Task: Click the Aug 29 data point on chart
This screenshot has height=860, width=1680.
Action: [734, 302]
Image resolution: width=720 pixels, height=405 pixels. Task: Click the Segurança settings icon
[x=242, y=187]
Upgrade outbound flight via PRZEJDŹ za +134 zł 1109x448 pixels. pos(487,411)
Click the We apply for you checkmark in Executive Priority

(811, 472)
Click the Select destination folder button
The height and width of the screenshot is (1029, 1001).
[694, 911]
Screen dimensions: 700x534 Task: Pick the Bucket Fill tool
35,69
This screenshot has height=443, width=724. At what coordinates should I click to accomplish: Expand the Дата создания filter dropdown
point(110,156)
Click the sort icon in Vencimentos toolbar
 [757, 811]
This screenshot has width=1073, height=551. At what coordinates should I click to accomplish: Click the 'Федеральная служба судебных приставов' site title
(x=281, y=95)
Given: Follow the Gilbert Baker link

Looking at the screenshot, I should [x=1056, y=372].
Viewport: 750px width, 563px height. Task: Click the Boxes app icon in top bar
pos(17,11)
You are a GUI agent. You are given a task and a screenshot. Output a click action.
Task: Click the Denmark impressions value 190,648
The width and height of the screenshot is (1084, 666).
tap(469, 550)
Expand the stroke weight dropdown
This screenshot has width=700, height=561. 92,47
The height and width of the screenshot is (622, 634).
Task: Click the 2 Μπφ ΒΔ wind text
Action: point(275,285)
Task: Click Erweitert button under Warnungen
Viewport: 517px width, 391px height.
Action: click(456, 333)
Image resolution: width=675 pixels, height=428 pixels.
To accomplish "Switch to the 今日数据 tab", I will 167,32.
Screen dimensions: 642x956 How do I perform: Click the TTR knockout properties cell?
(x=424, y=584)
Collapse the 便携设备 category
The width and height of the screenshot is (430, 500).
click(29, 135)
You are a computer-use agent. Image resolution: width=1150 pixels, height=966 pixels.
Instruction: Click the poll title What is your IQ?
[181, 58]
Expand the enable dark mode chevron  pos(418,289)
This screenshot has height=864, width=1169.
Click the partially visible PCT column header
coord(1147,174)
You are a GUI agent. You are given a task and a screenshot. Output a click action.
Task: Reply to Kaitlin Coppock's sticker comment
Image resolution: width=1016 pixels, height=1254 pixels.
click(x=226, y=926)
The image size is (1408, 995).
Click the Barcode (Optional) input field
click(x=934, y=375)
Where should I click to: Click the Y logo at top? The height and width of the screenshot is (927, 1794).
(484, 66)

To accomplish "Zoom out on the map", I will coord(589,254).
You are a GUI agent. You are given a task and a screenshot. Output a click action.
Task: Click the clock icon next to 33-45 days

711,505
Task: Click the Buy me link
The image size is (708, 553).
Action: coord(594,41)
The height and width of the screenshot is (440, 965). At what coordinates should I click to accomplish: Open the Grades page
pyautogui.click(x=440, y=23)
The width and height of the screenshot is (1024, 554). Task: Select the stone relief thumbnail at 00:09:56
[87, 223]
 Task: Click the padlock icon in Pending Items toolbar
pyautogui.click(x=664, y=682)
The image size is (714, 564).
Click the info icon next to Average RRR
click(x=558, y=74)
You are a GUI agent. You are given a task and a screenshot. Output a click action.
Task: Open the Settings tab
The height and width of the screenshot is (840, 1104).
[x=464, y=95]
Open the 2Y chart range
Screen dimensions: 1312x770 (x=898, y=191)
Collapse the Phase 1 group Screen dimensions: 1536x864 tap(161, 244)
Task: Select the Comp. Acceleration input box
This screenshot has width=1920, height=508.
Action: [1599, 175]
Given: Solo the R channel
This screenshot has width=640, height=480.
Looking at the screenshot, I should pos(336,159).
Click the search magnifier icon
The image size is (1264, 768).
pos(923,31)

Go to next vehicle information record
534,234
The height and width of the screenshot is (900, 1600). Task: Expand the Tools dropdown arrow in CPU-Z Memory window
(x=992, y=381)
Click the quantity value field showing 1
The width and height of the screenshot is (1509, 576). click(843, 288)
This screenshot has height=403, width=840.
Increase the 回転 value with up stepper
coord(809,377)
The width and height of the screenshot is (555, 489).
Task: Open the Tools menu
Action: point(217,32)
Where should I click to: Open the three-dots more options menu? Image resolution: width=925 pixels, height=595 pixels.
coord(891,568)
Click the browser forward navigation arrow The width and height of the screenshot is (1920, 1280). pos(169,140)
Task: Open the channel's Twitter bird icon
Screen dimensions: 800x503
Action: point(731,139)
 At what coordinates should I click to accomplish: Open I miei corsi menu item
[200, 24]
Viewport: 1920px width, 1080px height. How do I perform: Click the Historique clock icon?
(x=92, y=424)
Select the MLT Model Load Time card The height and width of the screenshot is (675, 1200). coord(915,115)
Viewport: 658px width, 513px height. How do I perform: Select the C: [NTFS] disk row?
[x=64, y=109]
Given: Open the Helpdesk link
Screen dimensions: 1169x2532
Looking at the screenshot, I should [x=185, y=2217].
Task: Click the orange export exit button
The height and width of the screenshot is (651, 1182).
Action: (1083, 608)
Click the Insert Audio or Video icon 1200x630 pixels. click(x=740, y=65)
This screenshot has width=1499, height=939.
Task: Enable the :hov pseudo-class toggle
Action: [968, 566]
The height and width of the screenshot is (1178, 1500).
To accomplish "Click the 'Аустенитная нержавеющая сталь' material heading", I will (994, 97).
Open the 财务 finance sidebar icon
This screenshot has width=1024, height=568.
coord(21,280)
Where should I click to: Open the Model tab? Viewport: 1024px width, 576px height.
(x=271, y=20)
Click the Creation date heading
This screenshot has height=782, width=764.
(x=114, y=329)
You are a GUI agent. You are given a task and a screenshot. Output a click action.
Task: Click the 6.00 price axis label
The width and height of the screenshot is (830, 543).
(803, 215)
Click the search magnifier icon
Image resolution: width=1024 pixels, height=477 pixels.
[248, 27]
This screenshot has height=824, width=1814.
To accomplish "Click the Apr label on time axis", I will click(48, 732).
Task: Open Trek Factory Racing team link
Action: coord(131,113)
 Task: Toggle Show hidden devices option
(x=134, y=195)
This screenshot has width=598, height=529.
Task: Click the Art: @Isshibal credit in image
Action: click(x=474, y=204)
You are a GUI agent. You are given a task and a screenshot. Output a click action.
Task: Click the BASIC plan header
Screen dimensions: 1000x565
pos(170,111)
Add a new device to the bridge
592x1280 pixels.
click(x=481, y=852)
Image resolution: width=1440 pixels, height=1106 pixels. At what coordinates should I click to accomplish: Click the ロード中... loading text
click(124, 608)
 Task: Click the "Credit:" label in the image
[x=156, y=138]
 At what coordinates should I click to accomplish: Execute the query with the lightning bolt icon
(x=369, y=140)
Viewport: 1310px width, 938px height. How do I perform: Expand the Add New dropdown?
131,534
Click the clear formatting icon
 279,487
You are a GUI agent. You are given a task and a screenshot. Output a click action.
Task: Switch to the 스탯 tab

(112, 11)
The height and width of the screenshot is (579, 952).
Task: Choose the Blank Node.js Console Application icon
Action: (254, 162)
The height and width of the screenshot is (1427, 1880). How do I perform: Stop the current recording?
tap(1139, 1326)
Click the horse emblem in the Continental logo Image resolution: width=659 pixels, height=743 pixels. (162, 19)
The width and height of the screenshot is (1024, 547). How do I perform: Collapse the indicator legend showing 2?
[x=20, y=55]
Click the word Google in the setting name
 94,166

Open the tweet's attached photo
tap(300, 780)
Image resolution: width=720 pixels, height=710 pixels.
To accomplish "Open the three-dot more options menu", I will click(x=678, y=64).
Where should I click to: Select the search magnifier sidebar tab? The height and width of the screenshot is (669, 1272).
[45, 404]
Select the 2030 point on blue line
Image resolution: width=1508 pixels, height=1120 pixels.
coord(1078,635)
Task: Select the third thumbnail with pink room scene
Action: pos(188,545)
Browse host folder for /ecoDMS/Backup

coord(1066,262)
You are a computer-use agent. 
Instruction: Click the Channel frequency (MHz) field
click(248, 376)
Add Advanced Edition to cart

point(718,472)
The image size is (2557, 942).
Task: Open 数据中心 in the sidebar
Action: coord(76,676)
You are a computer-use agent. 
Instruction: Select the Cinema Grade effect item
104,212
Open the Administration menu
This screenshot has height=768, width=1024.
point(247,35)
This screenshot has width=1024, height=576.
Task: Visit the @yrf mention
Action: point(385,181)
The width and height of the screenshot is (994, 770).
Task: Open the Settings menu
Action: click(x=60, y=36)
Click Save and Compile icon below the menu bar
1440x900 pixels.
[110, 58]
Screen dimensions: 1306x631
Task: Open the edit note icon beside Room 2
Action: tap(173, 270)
--*--
Aim of the exercise: Reproduce, please, the lines of the material from its first line down to the line containing "Task: Click the Denmark", keeping both ends and nothing beyond them.

Response area:
Task: Click the Aug 29 data point on chart
This screenshot has height=860, width=1680.
Action: [734, 302]
Image resolution: width=720 pixels, height=405 pixels. Task: Click the Segurança settings icon
[x=242, y=187]
Upgrade outbound flight via PRZEJDŹ za +134 zł 1109x448 pixels. pos(487,411)
Click the We apply for you checkmark in Executive Priority

(811, 472)
Click the Select destination folder button
The height and width of the screenshot is (1029, 1001).
[694, 911]
Screen dimensions: 700x534 Task: Pick the Bucket Fill tool
35,69
This screenshot has height=443, width=724. At what coordinates should I click to accomplish: Expand the Дата создания filter dropdown
point(110,156)
Click the sort icon in Vencimentos toolbar
 [757, 811]
This screenshot has width=1073, height=551. At what coordinates should I click to accomplish: Click the 'Федеральная служба судебных приставов' site title
(x=281, y=95)
Given: Follow the Gilbert Baker link

Looking at the screenshot, I should [x=1056, y=372].
Viewport: 750px width, 563px height. Task: Click the Boxes app icon in top bar
pos(17,11)
You are a GUI agent. You are given a task and a screenshot. Output a click action.
Task: Click the Denmark impressions value 190,648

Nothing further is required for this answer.